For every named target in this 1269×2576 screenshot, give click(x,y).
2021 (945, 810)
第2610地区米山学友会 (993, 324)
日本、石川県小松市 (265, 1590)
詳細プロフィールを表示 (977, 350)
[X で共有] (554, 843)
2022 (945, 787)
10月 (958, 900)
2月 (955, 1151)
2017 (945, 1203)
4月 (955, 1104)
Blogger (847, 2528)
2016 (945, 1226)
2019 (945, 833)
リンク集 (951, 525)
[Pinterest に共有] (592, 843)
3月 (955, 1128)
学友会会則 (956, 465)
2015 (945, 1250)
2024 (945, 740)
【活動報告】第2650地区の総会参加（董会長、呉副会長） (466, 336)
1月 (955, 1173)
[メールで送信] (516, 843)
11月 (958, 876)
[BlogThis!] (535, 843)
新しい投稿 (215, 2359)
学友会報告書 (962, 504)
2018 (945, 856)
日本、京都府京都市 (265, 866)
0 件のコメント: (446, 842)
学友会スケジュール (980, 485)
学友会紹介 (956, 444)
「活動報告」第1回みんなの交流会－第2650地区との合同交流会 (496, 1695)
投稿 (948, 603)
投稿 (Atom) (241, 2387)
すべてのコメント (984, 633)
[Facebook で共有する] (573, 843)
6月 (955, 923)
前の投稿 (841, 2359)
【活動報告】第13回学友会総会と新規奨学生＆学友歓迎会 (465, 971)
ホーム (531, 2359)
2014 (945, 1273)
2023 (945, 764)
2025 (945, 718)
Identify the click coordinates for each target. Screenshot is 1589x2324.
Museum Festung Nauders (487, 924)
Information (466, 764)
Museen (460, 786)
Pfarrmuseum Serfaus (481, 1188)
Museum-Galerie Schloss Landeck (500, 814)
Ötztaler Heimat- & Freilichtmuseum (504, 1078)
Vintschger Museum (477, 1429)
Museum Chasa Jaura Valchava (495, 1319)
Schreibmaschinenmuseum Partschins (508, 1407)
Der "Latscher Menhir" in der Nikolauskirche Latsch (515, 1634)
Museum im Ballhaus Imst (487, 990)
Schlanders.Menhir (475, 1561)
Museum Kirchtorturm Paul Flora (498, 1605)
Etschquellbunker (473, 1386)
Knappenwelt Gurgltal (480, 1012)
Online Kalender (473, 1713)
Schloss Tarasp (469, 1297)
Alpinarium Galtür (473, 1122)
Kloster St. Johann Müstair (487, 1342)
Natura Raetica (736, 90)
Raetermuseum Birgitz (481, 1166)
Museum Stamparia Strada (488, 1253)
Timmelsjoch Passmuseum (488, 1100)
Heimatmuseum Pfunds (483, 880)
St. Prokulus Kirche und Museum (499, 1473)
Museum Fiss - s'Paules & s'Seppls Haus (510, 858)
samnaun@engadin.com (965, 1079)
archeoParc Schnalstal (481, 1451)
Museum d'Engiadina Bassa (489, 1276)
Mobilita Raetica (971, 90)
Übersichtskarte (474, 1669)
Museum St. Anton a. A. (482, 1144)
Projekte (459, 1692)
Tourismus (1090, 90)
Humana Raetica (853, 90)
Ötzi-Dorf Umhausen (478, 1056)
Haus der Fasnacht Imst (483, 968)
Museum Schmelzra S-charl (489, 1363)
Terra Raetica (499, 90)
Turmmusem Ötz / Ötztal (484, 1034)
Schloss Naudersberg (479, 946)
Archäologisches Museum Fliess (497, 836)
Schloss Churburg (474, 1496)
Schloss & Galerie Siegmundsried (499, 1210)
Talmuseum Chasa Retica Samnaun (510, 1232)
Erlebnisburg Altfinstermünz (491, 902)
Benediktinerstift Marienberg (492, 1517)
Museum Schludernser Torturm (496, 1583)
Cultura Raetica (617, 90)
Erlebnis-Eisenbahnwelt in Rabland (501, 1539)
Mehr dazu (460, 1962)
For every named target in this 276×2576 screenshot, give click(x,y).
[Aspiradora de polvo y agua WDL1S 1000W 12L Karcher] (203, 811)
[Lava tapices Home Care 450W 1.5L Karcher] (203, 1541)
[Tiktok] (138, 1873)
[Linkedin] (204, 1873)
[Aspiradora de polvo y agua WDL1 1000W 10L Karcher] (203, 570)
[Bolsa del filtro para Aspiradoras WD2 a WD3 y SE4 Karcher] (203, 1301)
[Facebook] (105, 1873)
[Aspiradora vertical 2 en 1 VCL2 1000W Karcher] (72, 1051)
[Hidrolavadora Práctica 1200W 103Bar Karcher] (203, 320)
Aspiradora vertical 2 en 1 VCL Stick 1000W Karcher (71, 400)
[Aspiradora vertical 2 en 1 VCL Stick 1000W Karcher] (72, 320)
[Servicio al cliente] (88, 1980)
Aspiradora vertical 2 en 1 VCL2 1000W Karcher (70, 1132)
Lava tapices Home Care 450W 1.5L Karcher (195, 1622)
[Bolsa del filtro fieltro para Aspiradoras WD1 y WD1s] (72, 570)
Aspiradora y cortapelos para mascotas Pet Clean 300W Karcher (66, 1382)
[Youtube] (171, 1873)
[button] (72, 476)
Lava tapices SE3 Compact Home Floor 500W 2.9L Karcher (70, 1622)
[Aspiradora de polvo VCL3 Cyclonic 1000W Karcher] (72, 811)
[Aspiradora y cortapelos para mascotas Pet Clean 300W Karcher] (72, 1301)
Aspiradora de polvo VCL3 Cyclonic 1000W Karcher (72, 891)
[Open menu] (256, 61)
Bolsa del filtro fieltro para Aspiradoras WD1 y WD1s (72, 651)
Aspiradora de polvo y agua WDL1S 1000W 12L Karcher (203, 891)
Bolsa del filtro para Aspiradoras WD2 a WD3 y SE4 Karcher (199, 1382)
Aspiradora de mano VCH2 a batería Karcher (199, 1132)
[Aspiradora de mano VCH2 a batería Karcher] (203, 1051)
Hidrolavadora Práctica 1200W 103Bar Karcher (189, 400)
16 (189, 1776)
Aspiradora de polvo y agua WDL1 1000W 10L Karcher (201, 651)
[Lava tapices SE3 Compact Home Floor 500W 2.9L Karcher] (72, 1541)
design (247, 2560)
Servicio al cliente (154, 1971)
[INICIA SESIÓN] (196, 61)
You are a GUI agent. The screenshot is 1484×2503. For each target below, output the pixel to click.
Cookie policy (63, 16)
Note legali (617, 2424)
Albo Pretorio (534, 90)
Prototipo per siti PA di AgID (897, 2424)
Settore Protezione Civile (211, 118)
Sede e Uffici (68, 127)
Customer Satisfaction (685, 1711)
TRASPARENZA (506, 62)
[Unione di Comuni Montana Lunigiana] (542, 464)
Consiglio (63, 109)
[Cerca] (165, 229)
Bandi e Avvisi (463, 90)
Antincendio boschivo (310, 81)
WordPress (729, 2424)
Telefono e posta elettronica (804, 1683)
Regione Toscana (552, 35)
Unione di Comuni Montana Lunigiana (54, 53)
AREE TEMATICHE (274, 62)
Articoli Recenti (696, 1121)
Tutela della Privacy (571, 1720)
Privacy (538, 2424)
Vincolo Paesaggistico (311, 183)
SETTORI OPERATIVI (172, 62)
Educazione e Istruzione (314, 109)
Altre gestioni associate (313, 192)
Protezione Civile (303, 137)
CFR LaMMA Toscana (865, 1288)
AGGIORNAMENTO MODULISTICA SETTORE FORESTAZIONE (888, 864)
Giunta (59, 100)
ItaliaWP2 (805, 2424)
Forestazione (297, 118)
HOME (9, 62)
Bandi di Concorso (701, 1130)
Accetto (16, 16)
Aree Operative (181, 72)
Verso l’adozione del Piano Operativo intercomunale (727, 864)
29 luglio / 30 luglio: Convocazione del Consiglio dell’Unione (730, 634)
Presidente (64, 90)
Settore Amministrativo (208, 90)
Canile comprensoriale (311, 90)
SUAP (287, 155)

......

**What is being asked**
Copy out every record above, line for line, without changing a single character.

**Result for this task**
For every named target in this 1269×2576 screenshot, give click(x,y).
2021 (945, 810)
第2610地区米山学友会 (993, 324)
日本、石川県小松市 (265, 1590)
詳細プロフィールを表示 (977, 350)
[X で共有] (554, 843)
2022 (945, 787)
10月 (958, 900)
2月 (955, 1151)
2017 (945, 1203)
4月 (955, 1104)
Blogger (847, 2528)
2016 (945, 1226)
2019 (945, 833)
リンク集 (951, 525)
[Pinterest に共有] (592, 843)
3月 (955, 1128)
学友会会則 (956, 465)
2015 (945, 1250)
2024 (945, 740)
【活動報告】第2650地区の総会参加（董会長、呉副会長） (466, 336)
1月 (955, 1173)
[メールで送信] (516, 843)
11月 (958, 876)
[BlogThis!] (535, 843)
新しい投稿 (215, 2359)
学友会報告書 (962, 504)
2018 (945, 856)
日本、京都府京都市 (265, 866)
0 件のコメント: (446, 842)
学友会スケジュール (980, 485)
学友会紹介 (956, 444)
「活動報告」第1回みんなの交流会－第2650地区との合同交流会 (496, 1695)
投稿 (948, 603)
投稿 (Atom) (241, 2387)
すべてのコメント (984, 633)
[Facebook で共有する] (573, 843)
6月 (955, 923)
前の投稿 (841, 2359)
【活動報告】第13回学友会総会と新規奨学生＆学友歓迎会 (465, 971)
ホーム (531, 2359)
2014 (945, 1273)
2023 (945, 764)
2025 (945, 718)
Identify the click coordinates for each target. Screenshot is 1589x2324.
Museum Festung Nauders (487, 924)
Information (466, 764)
Museen (460, 786)
Pfarrmuseum Serfaus (481, 1188)
Museum-Galerie Schloss Landeck (500, 814)
Ötztaler Heimat- & Freilichtmuseum (504, 1078)
Vintschger Museum (477, 1429)
Museum Chasa Jaura Valchava (495, 1319)
Schreibmaschinenmuseum Partschins (508, 1407)
Der "Latscher Menhir" in der Nikolauskirche Latsch (515, 1634)
Museum im Ballhaus Imst (487, 990)
Schlanders.Menhir (475, 1561)
Museum Kirchtorturm Paul Flora (498, 1605)
Etschquellbunker (473, 1386)
Knappenwelt Gurgltal (480, 1012)
Online Kalender (473, 1713)
Schloss Tarasp (469, 1297)
Alpinarium Galtür (473, 1122)
Kloster St. Johann Müstair (487, 1342)
Natura Raetica (736, 90)
Raetermuseum Birgitz (481, 1166)
Museum Stamparia Strada (488, 1253)
Timmelsjoch Passmuseum (488, 1100)
Heimatmuseum Pfunds (483, 880)
St. Prokulus Kirche und Museum (499, 1473)
Museum Fiss - s'Paules & s'Seppls Haus (510, 858)
samnaun@engadin.com (965, 1079)
archeoParc Schnalstal (481, 1451)
Museum d'Engiadina Bassa (489, 1276)
Mobilita Raetica (971, 90)
Übersichtskarte (474, 1669)
Museum St. Anton a. A. (482, 1144)
Projekte (459, 1692)
Tourismus (1090, 90)
Humana Raetica (853, 90)
Ötzi-Dorf Umhausen (478, 1056)
Haus der Fasnacht Imst (483, 968)
Museum Schmelzra S-charl (489, 1363)
Terra Raetica (499, 90)
Turmmusem Ötz / Ötztal (484, 1034)
Schloss Naudersberg (479, 946)
Archäologisches Museum Fliess (497, 836)
Schloss Churburg (474, 1496)
Schloss & Galerie Siegmundsried (499, 1210)
Talmuseum Chasa Retica Samnaun (510, 1232)
Erlebnisburg Altfinstermünz (491, 902)
Benediktinerstift Marienberg (492, 1517)
Museum Schludernser Torturm (496, 1583)
Cultura Raetica (617, 90)
Erlebnis-Eisenbahnwelt in Rabland (501, 1539)
Mehr dazu (460, 1962)
For every named target in this 276×2576 screenshot, give click(x,y).
[Aspiradora de polvo y agua WDL1S 1000W 12L Karcher] (203, 811)
[Lava tapices Home Care 450W 1.5L Karcher] (203, 1541)
[Tiktok] (138, 1873)
[Linkedin] (204, 1873)
[Aspiradora de polvo y agua WDL1 1000W 10L Karcher] (203, 570)
[Bolsa del filtro para Aspiradoras WD2 a WD3 y SE4 Karcher] (203, 1301)
[Facebook] (105, 1873)
[Aspiradora vertical 2 en 1 VCL2 1000W Karcher] (72, 1051)
[Hidrolavadora Práctica 1200W 103Bar Karcher] (203, 320)
Aspiradora vertical 2 en 1 VCL Stick 1000W Karcher (71, 400)
[Aspiradora vertical 2 en 1 VCL Stick 1000W Karcher] (72, 320)
[Servicio al cliente] (88, 1980)
Aspiradora vertical 2 en 1 VCL2 1000W Karcher (70, 1132)
Lava tapices Home Care 450W 1.5L Karcher (195, 1622)
[Bolsa del filtro fieltro para Aspiradoras WD1 y WD1s] (72, 570)
Aspiradora y cortapelos para mascotas Pet Clean 300W Karcher (66, 1382)
[Youtube] (171, 1873)
[button] (72, 476)
Lava tapices SE3 Compact Home Floor 500W 2.9L Karcher (70, 1622)
[Aspiradora de polvo VCL3 Cyclonic 1000W Karcher] (72, 811)
[Aspiradora y cortapelos para mascotas Pet Clean 300W Karcher] (72, 1301)
Aspiradora de polvo VCL3 Cyclonic 1000W Karcher (72, 891)
[Open menu] (256, 61)
Bolsa del filtro fieltro para Aspiradoras WD1 y WD1s (72, 651)
Aspiradora de polvo y agua WDL1S 1000W 12L Karcher (203, 891)
Bolsa del filtro para Aspiradoras WD2 a WD3 y SE4 Karcher (199, 1382)
Aspiradora de mano VCH2 a batería Karcher (199, 1132)
[Aspiradora de mano VCH2 a batería Karcher] (203, 1051)
Hidrolavadora Práctica 1200W 103Bar Karcher (189, 400)
16 (189, 1776)
Aspiradora de polvo y agua WDL1 1000W 10L Karcher (201, 651)
[Lava tapices SE3 Compact Home Floor 500W 2.9L Karcher] (72, 1541)
design (247, 2560)
Servicio al cliente (154, 1971)
[INICIA SESIÓN] (196, 61)
You are a GUI agent. The screenshot is 1484×2503. For each target below, output the pixel to click.
Cookie policy (63, 16)
Note legali (617, 2424)
Albo Pretorio (534, 90)
Prototipo per siti PA di AgID (897, 2424)
Settore Protezione Civile (211, 118)
Sede e Uffici (68, 127)
Customer Satisfaction (685, 1711)
TRASPARENZA (506, 62)
[Unione di Comuni Montana Lunigiana] (542, 464)
Consiglio (63, 109)
[Cerca] (165, 229)
Bandi e Avvisi (463, 90)
Antincendio boschivo (310, 81)
WordPress (729, 2424)
Telefono e posta elettronica (804, 1683)
Regione Toscana (552, 35)
Unione di Comuni Montana Lunigiana (54, 53)
AREE TEMATICHE (274, 62)
Articoli Recenti (696, 1121)
Tutela della Privacy (571, 1720)
Privacy (538, 2424)
Vincolo Paesaggistico (311, 183)
SETTORI OPERATIVI (172, 62)
Educazione e Istruzione (314, 109)
Altre gestioni associate (313, 192)
Protezione Civile (303, 137)
CFR LaMMA Toscana (865, 1288)
AGGIORNAMENTO MODULISTICA SETTORE FORESTAZIONE (888, 864)
Giunta (59, 100)
ItaliaWP2 (805, 2424)
Forestazione (297, 118)
HOME (9, 62)
Bandi di Concorso (701, 1130)
Accetto (16, 16)
Aree Operative (181, 72)
Verso l’adozione del Piano Operativo intercomunale (727, 864)
29 luglio / 30 luglio: Convocazione del Consiglio dell’Unione (730, 634)
Presidente (64, 90)
Settore Amministrativo (208, 90)
Canile comprensoriale (311, 90)
SUAP (287, 155)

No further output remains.